_What to do_.
Below are records; reproduce exactly the lines from the one containing "Screen dimensions: 1021x561" through the end, both included, and only those.

_Source data_.
==============================

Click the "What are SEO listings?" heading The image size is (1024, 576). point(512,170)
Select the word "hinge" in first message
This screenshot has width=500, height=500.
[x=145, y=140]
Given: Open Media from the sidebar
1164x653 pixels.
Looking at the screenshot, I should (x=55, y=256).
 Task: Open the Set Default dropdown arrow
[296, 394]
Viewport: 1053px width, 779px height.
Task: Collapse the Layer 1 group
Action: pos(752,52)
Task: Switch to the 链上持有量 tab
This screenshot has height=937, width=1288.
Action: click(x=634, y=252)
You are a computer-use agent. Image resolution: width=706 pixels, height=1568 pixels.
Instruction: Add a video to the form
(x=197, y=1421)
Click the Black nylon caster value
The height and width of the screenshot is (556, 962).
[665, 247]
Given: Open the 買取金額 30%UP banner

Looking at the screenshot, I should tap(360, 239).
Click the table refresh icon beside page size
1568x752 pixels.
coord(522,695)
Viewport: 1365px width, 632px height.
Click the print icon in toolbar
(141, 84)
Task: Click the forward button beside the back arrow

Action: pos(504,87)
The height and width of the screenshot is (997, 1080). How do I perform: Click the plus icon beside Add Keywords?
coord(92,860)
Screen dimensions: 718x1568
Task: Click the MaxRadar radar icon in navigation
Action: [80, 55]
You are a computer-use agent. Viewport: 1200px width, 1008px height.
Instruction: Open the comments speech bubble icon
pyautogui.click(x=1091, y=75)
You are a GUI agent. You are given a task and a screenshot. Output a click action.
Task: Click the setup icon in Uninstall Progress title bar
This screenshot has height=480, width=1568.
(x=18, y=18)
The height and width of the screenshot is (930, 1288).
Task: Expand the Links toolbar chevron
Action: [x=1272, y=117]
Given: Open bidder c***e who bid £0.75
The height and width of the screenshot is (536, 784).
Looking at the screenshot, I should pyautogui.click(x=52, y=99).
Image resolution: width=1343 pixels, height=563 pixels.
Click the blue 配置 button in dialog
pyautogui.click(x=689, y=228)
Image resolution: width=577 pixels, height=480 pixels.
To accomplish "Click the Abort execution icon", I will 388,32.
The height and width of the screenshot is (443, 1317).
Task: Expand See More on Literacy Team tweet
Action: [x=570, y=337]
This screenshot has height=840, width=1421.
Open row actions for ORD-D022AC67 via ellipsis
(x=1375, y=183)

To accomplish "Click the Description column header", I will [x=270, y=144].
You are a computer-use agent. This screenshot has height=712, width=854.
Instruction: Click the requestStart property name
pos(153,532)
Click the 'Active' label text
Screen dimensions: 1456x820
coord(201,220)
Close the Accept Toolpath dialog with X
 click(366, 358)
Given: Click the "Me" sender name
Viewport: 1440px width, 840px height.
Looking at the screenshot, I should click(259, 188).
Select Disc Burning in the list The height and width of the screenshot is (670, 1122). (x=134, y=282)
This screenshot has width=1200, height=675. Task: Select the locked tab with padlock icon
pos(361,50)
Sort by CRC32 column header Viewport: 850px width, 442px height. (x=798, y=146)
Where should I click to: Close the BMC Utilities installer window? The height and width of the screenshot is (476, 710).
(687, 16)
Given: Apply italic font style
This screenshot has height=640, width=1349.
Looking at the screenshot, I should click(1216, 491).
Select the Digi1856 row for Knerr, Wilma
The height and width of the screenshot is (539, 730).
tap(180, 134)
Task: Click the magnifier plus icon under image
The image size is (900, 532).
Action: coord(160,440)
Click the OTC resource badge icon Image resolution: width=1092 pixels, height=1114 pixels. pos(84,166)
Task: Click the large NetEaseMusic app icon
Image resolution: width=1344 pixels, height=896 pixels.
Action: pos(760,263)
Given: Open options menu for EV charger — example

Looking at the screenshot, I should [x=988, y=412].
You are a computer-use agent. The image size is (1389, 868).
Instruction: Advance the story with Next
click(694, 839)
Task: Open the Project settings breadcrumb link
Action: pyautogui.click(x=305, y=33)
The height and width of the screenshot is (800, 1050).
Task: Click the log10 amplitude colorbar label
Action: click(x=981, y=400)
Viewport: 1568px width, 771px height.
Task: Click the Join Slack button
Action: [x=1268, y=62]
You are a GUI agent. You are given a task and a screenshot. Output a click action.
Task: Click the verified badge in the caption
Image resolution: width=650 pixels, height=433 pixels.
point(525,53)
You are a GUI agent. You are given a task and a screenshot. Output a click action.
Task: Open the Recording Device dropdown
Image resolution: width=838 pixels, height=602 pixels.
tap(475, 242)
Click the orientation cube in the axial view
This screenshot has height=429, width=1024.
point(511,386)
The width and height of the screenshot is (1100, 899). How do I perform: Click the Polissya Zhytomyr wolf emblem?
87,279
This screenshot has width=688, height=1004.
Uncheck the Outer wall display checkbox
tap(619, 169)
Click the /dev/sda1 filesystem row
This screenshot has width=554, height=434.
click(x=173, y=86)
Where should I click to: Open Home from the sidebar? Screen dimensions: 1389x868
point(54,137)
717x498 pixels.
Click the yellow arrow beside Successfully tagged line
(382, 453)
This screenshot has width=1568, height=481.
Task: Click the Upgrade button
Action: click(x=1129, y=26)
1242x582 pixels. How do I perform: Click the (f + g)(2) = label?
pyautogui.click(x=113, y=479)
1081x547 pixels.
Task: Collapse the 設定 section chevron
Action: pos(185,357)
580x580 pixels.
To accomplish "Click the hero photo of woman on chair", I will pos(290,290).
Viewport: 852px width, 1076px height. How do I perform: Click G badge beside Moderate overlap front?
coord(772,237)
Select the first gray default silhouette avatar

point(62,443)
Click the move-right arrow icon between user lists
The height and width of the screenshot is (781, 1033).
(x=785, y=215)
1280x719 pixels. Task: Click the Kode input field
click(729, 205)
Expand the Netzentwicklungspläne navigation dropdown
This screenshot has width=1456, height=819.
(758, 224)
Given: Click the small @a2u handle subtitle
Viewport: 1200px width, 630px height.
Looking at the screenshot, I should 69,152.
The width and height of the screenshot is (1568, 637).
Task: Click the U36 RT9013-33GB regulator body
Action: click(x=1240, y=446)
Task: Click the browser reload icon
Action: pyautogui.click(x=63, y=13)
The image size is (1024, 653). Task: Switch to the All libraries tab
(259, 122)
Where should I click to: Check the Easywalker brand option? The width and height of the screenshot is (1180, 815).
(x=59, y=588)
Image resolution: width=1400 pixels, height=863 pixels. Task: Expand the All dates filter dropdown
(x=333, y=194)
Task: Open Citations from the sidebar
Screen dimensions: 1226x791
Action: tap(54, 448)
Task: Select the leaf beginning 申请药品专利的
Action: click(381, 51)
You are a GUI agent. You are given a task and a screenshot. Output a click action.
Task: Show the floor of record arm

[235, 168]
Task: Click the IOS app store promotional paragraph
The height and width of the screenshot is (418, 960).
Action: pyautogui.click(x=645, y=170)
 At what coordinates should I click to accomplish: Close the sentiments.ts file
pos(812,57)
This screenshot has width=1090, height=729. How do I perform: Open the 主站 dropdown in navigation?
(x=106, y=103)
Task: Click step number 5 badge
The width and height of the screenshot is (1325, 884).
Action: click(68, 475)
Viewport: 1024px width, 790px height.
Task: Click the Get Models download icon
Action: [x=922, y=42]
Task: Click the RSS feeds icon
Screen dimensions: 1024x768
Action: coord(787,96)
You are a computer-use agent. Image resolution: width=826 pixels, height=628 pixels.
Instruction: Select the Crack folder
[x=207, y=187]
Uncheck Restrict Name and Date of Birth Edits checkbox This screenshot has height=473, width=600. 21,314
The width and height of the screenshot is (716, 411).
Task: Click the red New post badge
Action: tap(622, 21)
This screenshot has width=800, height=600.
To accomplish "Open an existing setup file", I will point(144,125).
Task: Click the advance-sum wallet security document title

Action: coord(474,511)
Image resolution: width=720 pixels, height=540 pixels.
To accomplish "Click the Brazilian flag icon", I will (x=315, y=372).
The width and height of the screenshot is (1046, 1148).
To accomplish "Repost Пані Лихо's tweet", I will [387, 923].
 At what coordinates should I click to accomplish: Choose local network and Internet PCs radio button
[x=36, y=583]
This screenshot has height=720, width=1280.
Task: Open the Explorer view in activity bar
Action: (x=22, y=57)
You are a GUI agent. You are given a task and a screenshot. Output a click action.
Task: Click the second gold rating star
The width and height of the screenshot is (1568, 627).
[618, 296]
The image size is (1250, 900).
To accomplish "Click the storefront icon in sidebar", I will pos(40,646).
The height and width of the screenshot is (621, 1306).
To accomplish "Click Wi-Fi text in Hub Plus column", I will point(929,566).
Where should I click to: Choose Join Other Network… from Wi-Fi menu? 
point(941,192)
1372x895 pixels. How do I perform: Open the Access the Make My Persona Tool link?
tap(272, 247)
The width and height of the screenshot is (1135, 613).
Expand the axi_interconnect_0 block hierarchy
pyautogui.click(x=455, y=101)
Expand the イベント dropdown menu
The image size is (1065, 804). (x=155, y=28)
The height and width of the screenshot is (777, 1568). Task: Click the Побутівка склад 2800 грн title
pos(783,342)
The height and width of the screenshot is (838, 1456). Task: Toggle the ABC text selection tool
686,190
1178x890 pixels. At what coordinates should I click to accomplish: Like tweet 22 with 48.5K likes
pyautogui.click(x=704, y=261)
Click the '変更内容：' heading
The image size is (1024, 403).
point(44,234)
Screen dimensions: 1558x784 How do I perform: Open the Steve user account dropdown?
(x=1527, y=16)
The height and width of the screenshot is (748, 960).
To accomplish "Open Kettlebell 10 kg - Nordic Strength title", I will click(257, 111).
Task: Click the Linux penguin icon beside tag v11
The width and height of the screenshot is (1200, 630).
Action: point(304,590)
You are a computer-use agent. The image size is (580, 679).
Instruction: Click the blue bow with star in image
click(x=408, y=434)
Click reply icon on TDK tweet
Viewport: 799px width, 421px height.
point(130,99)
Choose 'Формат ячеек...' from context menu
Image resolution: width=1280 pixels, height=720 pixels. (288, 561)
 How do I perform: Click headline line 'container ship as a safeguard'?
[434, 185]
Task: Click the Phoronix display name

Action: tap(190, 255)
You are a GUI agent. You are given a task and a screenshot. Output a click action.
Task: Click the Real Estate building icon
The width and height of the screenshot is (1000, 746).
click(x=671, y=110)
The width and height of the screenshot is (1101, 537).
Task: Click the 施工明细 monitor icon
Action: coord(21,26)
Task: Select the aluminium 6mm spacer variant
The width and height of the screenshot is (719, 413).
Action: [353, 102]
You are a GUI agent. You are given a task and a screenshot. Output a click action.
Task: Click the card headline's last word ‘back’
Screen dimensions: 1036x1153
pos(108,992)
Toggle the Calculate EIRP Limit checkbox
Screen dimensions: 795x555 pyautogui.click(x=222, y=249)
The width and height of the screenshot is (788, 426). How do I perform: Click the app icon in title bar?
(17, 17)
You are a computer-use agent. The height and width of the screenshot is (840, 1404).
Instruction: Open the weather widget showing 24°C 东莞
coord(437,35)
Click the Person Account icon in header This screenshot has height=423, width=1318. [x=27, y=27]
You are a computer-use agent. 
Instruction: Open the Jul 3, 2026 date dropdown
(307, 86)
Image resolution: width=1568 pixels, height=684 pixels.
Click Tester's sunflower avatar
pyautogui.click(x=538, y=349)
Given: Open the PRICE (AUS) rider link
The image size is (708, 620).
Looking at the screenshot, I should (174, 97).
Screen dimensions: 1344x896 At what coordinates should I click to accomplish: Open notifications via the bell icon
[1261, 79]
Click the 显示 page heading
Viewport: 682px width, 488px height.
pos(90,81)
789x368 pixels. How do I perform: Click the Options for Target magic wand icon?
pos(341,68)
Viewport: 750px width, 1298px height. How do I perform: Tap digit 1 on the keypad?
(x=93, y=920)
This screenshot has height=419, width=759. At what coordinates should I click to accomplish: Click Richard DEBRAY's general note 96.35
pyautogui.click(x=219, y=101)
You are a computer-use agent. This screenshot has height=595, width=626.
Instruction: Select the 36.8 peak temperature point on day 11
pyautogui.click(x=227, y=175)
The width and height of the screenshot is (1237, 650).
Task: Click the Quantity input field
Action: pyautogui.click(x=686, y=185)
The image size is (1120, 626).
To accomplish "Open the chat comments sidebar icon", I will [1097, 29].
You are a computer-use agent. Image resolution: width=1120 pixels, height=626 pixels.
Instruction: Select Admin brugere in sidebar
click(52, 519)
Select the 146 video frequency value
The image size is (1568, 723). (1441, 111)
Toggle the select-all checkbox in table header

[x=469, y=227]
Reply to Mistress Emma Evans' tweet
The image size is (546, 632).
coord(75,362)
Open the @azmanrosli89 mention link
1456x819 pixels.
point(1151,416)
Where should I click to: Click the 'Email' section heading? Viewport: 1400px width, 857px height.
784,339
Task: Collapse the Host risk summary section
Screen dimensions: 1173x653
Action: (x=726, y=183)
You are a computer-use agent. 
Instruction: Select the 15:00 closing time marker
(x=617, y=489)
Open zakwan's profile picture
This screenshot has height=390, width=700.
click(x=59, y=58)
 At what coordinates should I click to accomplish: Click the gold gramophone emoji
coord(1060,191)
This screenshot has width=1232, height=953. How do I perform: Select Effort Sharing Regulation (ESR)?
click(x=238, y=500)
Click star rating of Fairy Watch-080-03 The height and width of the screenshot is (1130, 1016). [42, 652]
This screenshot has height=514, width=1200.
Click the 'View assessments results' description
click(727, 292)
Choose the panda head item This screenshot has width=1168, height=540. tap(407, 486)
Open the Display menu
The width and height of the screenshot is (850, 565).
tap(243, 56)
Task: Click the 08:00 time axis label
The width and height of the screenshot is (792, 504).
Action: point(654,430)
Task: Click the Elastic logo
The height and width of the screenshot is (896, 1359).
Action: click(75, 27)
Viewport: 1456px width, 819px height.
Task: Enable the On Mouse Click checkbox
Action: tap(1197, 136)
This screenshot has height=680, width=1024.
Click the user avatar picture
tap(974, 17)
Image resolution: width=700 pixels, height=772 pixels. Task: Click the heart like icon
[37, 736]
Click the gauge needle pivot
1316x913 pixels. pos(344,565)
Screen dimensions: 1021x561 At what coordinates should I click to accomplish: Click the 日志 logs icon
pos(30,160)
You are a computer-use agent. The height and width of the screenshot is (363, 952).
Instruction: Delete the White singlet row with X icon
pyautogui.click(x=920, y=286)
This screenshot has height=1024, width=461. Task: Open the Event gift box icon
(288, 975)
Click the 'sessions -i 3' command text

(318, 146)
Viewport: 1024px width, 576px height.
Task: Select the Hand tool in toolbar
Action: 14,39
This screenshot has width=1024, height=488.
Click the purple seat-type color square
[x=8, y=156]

==============================

_Exercise response_.
Screen dimensions: 1021x561 At what coordinates should I click to accomplish: Click the 日志 logs icon
pos(30,160)
You are a computer-use agent. The height and width of the screenshot is (363, 952).
Instruction: Delete the White singlet row with X icon
pyautogui.click(x=920, y=286)
This screenshot has height=1024, width=461. Task: Open the Event gift box icon
(288, 975)
Click the 'sessions -i 3' command text

(318, 146)
Viewport: 1024px width, 576px height.
Task: Select the Hand tool in toolbar
Action: 14,39
This screenshot has width=1024, height=488.
Click the purple seat-type color square
[x=8, y=156]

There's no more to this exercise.